Total G&A decreased from $168 million in the first quarter of 2010 to $166 million in the first quarter of 2011. A breakdown of G&A between the portion included in Division results and the portion considered corporate expenses is provided in the following table:

 

     First Quarter  

(In millions)

   2011      2010  

Division G&A

     $ 86.8           $ 88.0     

Corporate G&A

     79.0           80.2     
                 

Total G&A

     $ 165.8           $ 168.2     
                 

Corporate G&A decreased by approximately $1 million during the first quarter of 2011 compared to the same period of 2010. This decrease is the net of lower legal fees and certain reduced operating costs partially offset by approximately $2 million of expenses incurred related to projects intended to increase efficiency and improve performance in future periods.

Corporate expenses for the first quarter of 2011 were approximately $4 million, compared to a net credit of approximately $1 million in the same period last year. The activity primarily relates to accretion, adjustments and settlements of lease obligations from facilities closed in prior years following our strategic review. The lease accretion is expected to total $10 million for the full year 2011, but net corporate amounts may be impacted by gains, losses and adjustments related to the closed properties and leases that cannot be reasonably estimated at this time.

Other income (expense)

[Extracted records]
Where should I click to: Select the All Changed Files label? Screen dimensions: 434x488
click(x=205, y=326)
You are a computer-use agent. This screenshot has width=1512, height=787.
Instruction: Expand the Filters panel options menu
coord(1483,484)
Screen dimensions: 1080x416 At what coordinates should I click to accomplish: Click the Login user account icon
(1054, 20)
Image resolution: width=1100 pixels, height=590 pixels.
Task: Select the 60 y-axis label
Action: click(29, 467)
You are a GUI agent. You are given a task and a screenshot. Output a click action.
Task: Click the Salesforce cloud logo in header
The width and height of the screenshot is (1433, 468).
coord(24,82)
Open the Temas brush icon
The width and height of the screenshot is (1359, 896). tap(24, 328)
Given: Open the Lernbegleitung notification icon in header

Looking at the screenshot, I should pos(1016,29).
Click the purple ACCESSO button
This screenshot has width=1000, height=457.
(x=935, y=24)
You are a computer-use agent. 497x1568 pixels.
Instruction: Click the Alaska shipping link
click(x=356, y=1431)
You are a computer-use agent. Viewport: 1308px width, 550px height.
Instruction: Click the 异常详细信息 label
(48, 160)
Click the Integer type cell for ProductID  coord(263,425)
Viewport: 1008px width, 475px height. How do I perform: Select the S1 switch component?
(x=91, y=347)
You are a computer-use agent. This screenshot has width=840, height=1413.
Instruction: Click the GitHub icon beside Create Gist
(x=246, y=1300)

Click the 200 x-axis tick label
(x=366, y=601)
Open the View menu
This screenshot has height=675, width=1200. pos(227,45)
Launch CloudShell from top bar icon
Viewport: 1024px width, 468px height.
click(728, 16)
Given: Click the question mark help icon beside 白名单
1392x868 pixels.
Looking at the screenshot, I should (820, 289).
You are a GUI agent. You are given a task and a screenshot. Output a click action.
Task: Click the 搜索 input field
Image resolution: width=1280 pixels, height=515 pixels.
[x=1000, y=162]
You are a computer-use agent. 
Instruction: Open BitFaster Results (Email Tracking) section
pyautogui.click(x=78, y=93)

PROBLEM STATEMENT ->
Answer these questions from the G&A text:
(a) What was Division G&A for the first quarter of 2011?
(b) About how much was spent on projects meant to increase efficiency and improve future performance?
(c) What total is lease accretion expected to reach for the full year 2011?

CORRECT OUTPUT ->
(a) $86.8 million
(b) About $2 million
(c) $10 million